Aufgabe 1: Schreiben Sie aus dem Textauszug zum Einwilligungsvorbehalt wortgetreu ab. Beginnen Sie bei den Worten „Wann ordnet das“ und hören Sie nach „erheblich zu schädigen.“ auf.
Aufgabe 2: Fassen Sie den Absatz des Textauszugs zum Einwilligungsvorbehalt, der mit „Die rechtlichen Hürden für diesen Schritt“ beginnt, als Stichpunktliste zusammen und behalten Sie dabei seine wesentlichen Aussagen bei.
Aufgabe 3: Welches Gericht ordnet laut dem Textauszug zum Einwilligungsvorbehalt diese Maßnahme an?

Textauszug:
◇ ◇ ◇ ◇ ◇ ◇ ◇
Wann ordnet das Gericht einen Einwilligungsvorbehalt an?
Ein Einwilligungsvorbehalt ist eine einschneidende Maßnahme im deutschen Betreuungsrecht. Er wird vom Betreuungsgericht angeordnet, wenn eine betreute Person aufgrund einer Erkrankung oder Beeinträchtigung Gefahr läuft, sich selbst oder ihr Vermögen erheblich zu schädigen.
Die rechtlichen Hürden für diesen Schritt sind hoch: Voraussetzung ist stets, dass eine erhebliche Gefahr für die Person oder das Vermögen abgewendet werden muss. Eine bloße Unschlüssigkeit oder ungewöhnliche Geldausgabe reicht dafür nicht aus. Es müssen vielmehr konkrete Anhaltspunkte vorliegen, die eine ernsthafte Vermögensgefährdung belegen – etwa wenn die betroffene Person wiederholt existenzbedrohende Verträge abschließt oder finanzieller Ausbeutung ausgesetzt ist.
◇ ◇ ◇ ◇ ◇ ◇ ◇
Daten zur Zuordnung von Pixelkoordinaten:
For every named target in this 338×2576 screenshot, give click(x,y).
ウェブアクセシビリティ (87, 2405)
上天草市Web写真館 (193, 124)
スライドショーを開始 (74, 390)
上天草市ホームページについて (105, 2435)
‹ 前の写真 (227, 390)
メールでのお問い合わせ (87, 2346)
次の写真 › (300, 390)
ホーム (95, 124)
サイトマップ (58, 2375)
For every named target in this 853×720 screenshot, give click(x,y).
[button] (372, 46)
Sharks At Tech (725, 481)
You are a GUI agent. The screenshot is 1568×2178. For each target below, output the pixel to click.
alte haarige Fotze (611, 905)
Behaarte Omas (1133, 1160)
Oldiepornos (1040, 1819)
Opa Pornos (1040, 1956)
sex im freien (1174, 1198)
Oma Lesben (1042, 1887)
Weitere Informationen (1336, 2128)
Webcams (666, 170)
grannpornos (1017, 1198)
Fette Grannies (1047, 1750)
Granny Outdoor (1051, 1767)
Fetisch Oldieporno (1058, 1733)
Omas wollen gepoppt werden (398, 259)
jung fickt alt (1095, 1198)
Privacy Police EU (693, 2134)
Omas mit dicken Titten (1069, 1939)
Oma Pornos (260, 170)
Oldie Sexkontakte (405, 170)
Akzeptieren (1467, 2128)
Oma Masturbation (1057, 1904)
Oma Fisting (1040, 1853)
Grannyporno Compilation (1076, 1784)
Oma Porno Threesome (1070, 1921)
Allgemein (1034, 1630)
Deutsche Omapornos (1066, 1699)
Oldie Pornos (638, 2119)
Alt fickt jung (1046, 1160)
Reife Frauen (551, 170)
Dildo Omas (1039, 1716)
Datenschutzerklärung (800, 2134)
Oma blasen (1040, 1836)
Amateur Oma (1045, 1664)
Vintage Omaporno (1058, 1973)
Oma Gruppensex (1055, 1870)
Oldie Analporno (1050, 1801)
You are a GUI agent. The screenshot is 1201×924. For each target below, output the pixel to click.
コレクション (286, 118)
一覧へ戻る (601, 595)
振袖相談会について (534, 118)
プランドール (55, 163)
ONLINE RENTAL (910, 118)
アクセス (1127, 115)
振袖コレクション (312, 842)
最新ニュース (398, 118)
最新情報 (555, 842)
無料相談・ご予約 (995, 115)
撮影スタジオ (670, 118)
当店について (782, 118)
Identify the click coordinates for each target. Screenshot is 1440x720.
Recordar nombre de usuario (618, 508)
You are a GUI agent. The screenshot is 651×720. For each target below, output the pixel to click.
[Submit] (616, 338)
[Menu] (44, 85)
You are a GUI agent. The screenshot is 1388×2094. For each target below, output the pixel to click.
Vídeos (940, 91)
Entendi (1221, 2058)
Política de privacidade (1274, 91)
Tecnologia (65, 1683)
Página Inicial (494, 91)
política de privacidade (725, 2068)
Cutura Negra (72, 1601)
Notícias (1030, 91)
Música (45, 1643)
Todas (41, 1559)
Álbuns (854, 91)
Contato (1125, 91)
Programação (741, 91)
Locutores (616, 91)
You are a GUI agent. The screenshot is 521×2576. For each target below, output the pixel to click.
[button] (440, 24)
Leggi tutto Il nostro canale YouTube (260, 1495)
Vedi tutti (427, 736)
◇ ◇ ◇ ◇ ◇ ◇ ◇
Antwortfeld 1:
Wann ordnet das Gericht einen Einwilligungsvorbehalt an?
Ein Einwilligungsvorbehalt ist eine einschneidende Maßnahme im deutschen Betreuungsrecht. Er wird vom Betreuungsgericht angeordnet, wenn eine betreute Person aufgrund einer Erkrankung oder Beeinträchtigung Gefahr läuft, sich selbst oder ihr Vermögen erheblich zu schädigen.

Antwortfeld 2:
- Die rechtlichen Hürden sind hoch: Stets muss eine erhebliche Gefahr für die Person oder das Vermögen abzuwenden sein.
- Bloße Unschlüssigkeit oder eine ungewöhnliche Geldausgabe genügen nicht.
- Erforderlich sind konkrete Anhaltspunkte für eine ernsthafte Vermögensgefährdung, etwa wiederholt abgeschlossene existenzbedrohende Verträge oder finanzielle Ausbeutung.

Antwortfeld 3: Das Betreuungsgericht.